LIST OF TASKS
1/ In the forum thread about the retained passport, what does UID stand for?
2/ According to the forum thread about the retained passport, why was the passport held at Sharjah airport immigration? Answer in one to three sentences.
3/ How would you render this sentence from the forum thread about the retained passport in Spanish: "I'd take a copy of your passport to Dubai Immigration and ask there."
== TEXT BLOCK
# Passport Retained at Sharjah Airport - UID Duplication issue on Dubai Resident Visa



## shenoybits (Aug 27, 2016)

Dear All,

UID is Unique Identification Number listed on Dubai RESIDENT VISA STAMP on your passport.

My passport was retained at sharjah airport immigration since the UID number duplicates with some other person in UAE, 

though I have stayed for 3 years now in UAE and have traveled in and out of UAE.. this is first time they retained my passport..

Has any of you faced this issue.. and how did you get it sorted ..

please update..


----------



## The Rascal (Aug 6, 2014)

I'd take a copy of your passport to Dubai Immigration and ask there.


----------



## Edino (Sep 22, 2013)

shenoybits said:


> Dear All,
> 
> UID is Unique Identification Number listed on Dubai RESIDENT VISA STAMP on your passport.
> 
> ...



Did you not get any instructions from the officials on what you should do next? Did you just leave the airport without asking any questions? (?)


----------



## The Rascal (Aug 6, 2014)

Last Activity: 27th August 2016 05:11 PM

Ah yes, another one, turns up, first post, asks for advice, never seen again.
====
== ITEMS
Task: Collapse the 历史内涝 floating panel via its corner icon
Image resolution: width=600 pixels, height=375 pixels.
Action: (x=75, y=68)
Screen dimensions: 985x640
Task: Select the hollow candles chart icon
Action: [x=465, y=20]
====
TASK RESULTS
1/ Unique Identification Number

2/ The passport was held because the UID number on the Dubai resident visa stamp duplicates the number of another person in the UAE.

3/ Yo llevaría una copia de tu pasaporte a Inmigración de Dubái y preguntaría allí.